To wade or not to wade? There are plenty of reasons to remain onboard and fish from the comfort of your boat. However, they're just as many to slide into a pair of waders and slip silently into fish’s comfort zone. Consider when deciding whether to wade or not to wade:
1. Water Depth. Simply put, if fish are holding in water deeper than the top of your waders—stay in the boat. However, if you locate shallow water that's holding fish that precludes reaching them via boat, wading is a great option.
2. Structure. On occasion, thick or matt grass or other structure (i.e., docks, sea walls, jetties, knolls, sandbars) keeps boats at bay. When these structures preclude access by boat, and the water depth is right, by all means wade in.
3. Local Pressure. On occasion, wadeable waters are pounded with boat traffic and folks slogging baits from their casting decks. If feeding opportunities are there and the water conditions suitable to the fish—they tend to stay put tolerating the traffic.
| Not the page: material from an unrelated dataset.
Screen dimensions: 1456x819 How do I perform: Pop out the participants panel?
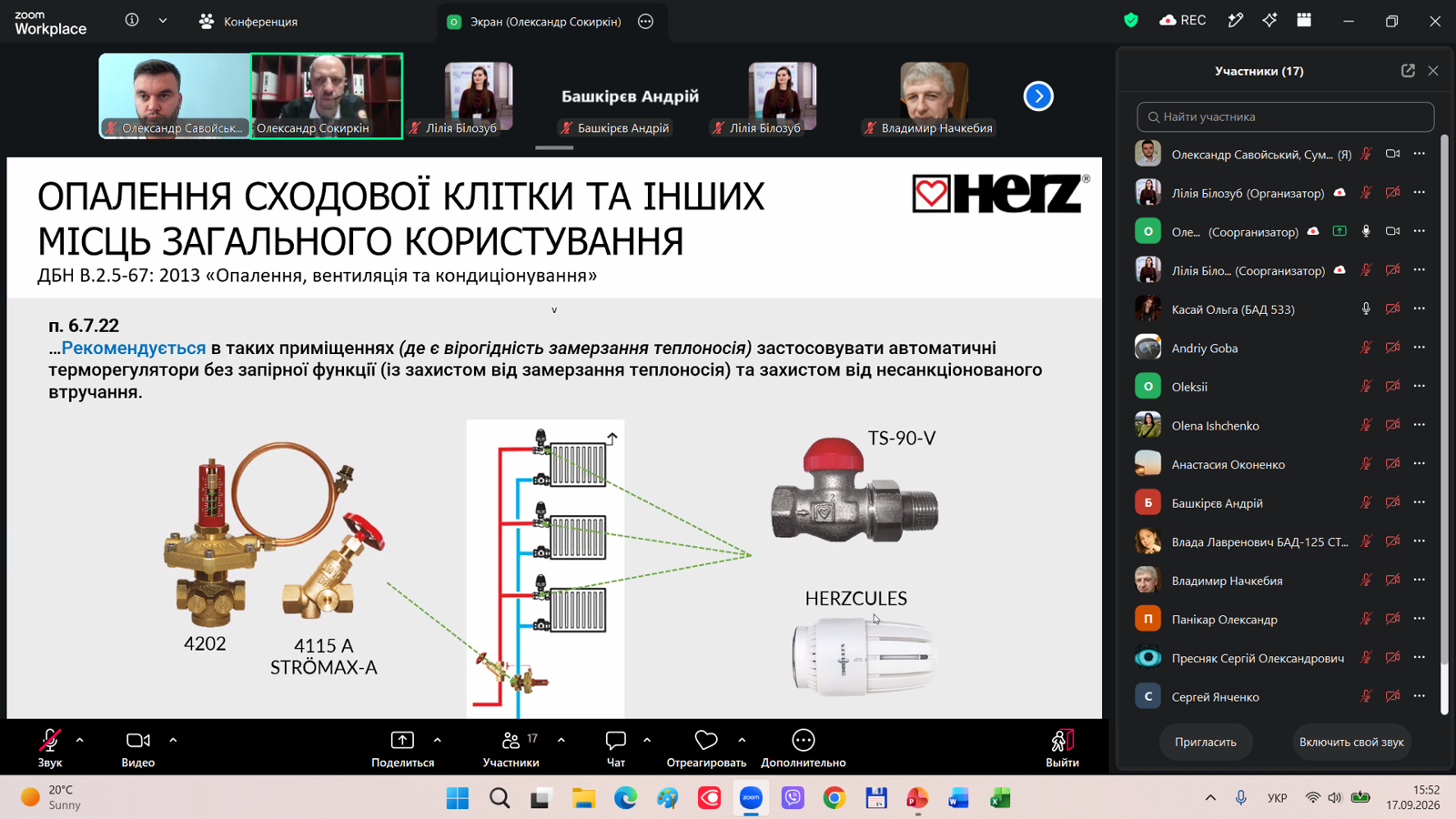pos(1408,71)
However, they do get boat shy.
If this is the case, by all means wade in. Slipping through the shallows where boats are common lulls the locals into biting, as your approach is stealth and your baits a surprise.
Vest. It may sound silly to some, but if you are wearing waders consider that it might be a good idea to wear a flotation device. If you step off in a hole and fill your waders with water, you’ll appreciate the support. Modern PFDs are uber compact. Once you've donned one you'll never know it's on and they can be had nowadays for under $80: cheap when considering they can save your life.
A wading belt also is a must. Wrapping one tightly around your waist minimizes the amount of water that can enter your waders should you immerse.
If you plan on keeping fish, carry along a floating stringer. The float keeps fish free from underwater nasties and you from getting tangled up. Word to the wise, tie it gently to your waders, in a location you can easily and quickly untie it. More than one fisherman has come nose- to-snout with a toothy critter bent on making their catch lunch.